Exercise goal
Every line of the entries below that includes "Wildfire" belongs in the answer, copied as written.

Given data
——

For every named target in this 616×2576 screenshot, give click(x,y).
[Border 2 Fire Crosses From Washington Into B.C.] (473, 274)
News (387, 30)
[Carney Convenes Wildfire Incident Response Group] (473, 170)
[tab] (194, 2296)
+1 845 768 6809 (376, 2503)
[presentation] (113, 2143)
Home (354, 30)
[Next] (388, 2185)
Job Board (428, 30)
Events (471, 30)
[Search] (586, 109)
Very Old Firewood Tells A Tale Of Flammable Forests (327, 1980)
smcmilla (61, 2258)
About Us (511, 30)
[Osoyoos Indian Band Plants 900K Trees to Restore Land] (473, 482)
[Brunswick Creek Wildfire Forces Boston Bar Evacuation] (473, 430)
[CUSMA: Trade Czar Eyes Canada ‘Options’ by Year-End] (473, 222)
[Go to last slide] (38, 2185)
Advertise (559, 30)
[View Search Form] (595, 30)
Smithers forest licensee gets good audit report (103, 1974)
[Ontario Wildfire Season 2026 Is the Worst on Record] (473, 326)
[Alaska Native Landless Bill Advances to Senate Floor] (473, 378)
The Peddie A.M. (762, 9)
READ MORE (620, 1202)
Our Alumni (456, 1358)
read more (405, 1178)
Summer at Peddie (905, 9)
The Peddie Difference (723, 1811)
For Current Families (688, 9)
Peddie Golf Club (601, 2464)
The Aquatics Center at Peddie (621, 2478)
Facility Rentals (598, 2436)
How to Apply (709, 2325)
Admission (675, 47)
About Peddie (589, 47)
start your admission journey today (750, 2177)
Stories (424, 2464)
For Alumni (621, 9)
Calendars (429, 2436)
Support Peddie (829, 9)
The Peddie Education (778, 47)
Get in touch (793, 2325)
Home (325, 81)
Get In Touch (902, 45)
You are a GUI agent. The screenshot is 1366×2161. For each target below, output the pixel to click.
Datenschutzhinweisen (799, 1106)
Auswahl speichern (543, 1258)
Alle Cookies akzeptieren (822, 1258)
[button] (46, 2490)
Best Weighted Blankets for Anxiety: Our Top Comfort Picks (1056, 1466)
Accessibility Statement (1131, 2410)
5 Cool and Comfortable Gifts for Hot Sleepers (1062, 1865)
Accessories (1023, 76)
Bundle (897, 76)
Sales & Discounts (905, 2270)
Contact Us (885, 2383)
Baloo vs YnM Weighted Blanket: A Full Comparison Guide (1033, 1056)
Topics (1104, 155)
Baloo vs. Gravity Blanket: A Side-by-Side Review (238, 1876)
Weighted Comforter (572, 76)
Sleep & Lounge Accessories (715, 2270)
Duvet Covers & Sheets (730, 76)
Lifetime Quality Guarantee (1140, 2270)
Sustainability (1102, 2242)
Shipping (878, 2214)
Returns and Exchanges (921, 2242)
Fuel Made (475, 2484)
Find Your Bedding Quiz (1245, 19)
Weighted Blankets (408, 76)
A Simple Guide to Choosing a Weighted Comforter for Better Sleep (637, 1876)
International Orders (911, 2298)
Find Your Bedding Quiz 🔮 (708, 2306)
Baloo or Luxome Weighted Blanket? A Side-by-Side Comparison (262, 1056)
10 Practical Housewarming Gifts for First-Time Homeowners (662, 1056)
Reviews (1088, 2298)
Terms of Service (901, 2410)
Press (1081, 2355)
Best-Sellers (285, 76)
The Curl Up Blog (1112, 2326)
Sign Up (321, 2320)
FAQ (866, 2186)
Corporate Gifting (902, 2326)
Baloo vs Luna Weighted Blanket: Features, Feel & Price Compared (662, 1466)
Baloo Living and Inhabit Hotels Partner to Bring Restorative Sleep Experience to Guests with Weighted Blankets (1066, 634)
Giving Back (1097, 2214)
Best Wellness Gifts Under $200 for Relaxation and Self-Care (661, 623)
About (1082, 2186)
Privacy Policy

——

Response to the exercise
[Carney Convenes Wildfire Incident Response Group] (473, 170)
[Brunswick Creek Wildfire Forces Boston Bar Evacuation] (473, 430)
[Ontario Wildfire Season 2026 Is the Worst on Record] (473, 326)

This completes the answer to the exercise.